兵庫県が示した「クマと人の共生」の現実解 国が舵を切るべき段階に

兵庫県のクマ対策成功例は、20年以上の長期データ蓄積と科学的根拠に基づく対策が、クマと人の共生を実現できることを証明した。

マイクロチップ3400頭以上、GPS50頭という膨大なデータにより、兵庫県は700〜800頭という正確な個体数把握と、毎年15%増加という増加率を把握している。この科学的根拠が、①個体数管理、②専門職員16人配置、③ゾーン捕獲という3つの独自対策を支えている。

一方、京都など他県は「何をしたらいいのか勉強しなきゃいけない」と困惑し、個体数推定も2000〜4000頭と大きな幅がある。

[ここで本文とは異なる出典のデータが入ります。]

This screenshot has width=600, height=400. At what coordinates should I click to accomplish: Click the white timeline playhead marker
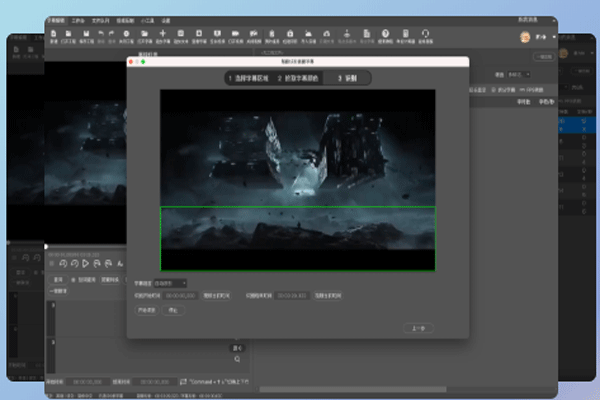45,246
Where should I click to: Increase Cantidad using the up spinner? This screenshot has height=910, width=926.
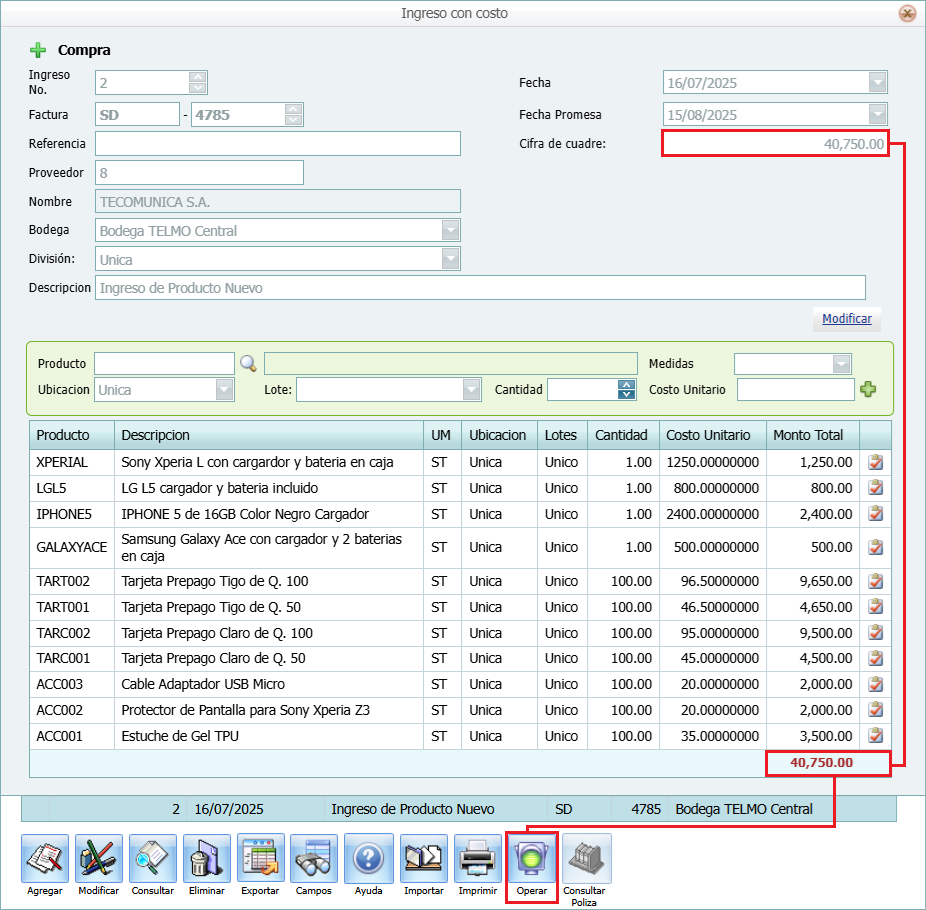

森林総合研究所の研究者が指摘する通り、「正確な個体数がわからなくては、どこまで減らせばいいのか議論する材料がない」のが現実だ。

専門家が提言するように、「自治体任せにせず、国がリーダーシップをとって、これまで以上に踏み込んだ対策に舵を切る段階に来ている」。兵庫県の成功は、予算と人材を投入すれば、クマと人の共生が可能であることを示している。

バッファーゾーンだけでは不十分で、個体数管理、ゾーン捕獲、柿の木除去という複合的対策が必要だ。そして、その前提となるのが、20年以上の長期調査と専門職員の配置である。

全国が兵庫県の成功例に学び、国が予算と人材を確保する体制を整えることが、クマ被害を最小限に抑え、生態系を守る唯一の道といえるだろう。